LONDON: Oil equipment supplier Plexus is finalising a piece of subsea kit that should revolutionise production of oil and gas from reservoirs under high pressures and temperatures, Chief Executive Ben van Bilderbeek said.
Developed in partnership with oil companies including Shell, Total and Eni, the subsea wellhead — a tap controlling flow on an oil well — will be ready for testing by the middle of next year.
The company is funding the project alone and will keep all connected patents but the input from oil majors means the product can be honed to their needs.
Plexus is part of a trend of smaller innovators, such as Norway’s Ziebel and ExproSoft, looking to meet the challenges of producing oil and gas from conditions where temperatures hit 150 degrees Celsius and pressure exceeds that in the chamber of a firing pistol.

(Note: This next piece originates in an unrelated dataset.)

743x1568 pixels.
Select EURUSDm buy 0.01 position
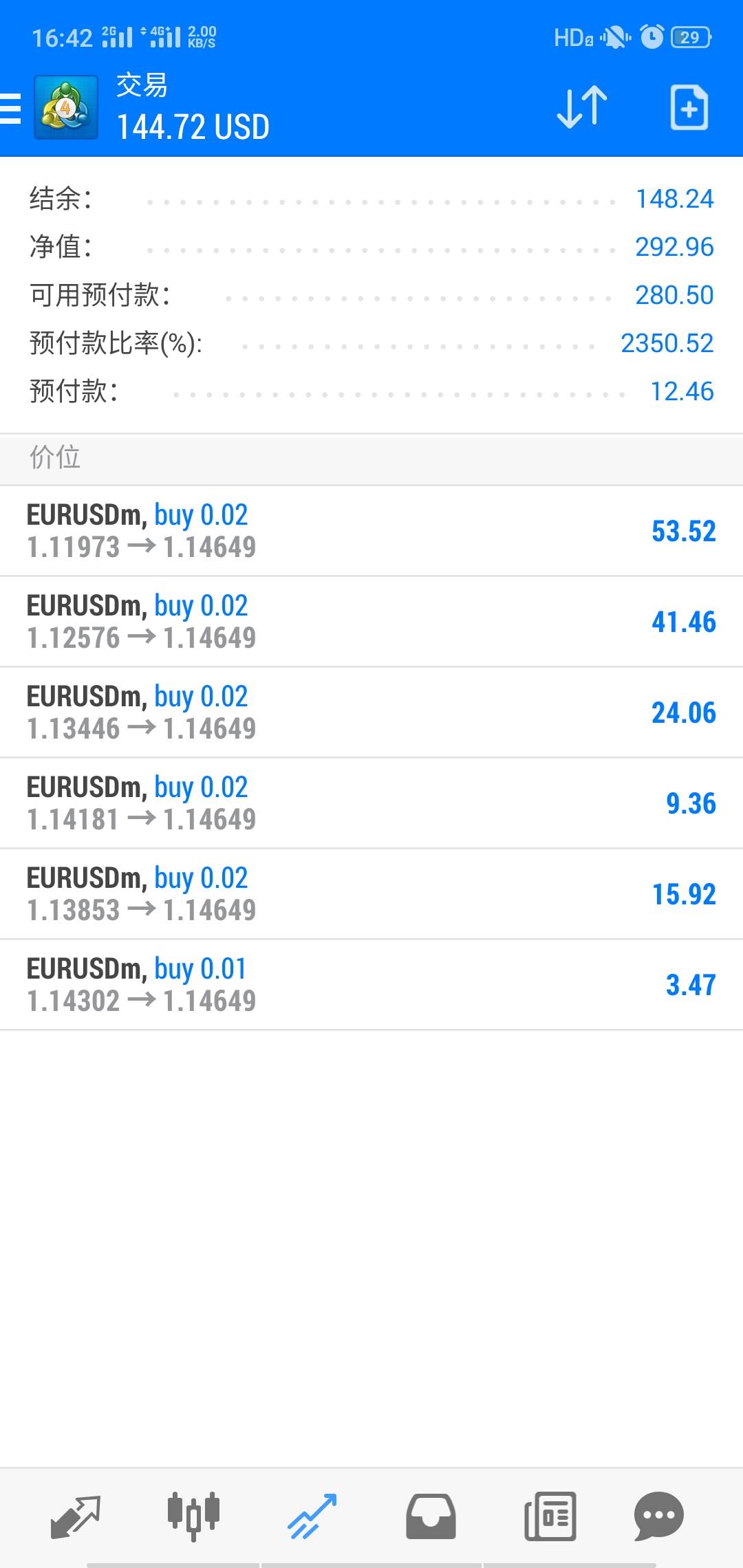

Data for high pressure, high temperature (HPHT) wells is hard to find as drill data tends not to distinguish, but these conditions increasingly accompany big oil finds in places like the Gulf of Mexico, the North Sea and offshore Brazil. Van Bilderbeek, 65, said the move into HPHT had levelled the playing field in a sector typically dominated by a few big players and, in doing so, revitalised his business.
The subsea wellhead will use an engineering system Plexus developed over 15 years ago but which has struggled to find broad acceptance in the industry.
“I’m not critical about the way things were done in the past, but when I came up with a solution the industry stiff-armed me,” van Bilderbeek said in an interview in London. “They said we invented problems to sell solutions.”
Now Plexus is at the table. “On something cutting edge like HPHT the operators are happy to try something new.”
Plexus has seen profits grow seven fold since 2010 as the company’s surface wellheads, using its patented POS-GRIP system, have become widely used for exploration wells in the North Sea.
The POS-GRIP system works from the ‘outside in’ by squeezing the wellhead body onto the device that supports the pipe going into the ground using hydraulics.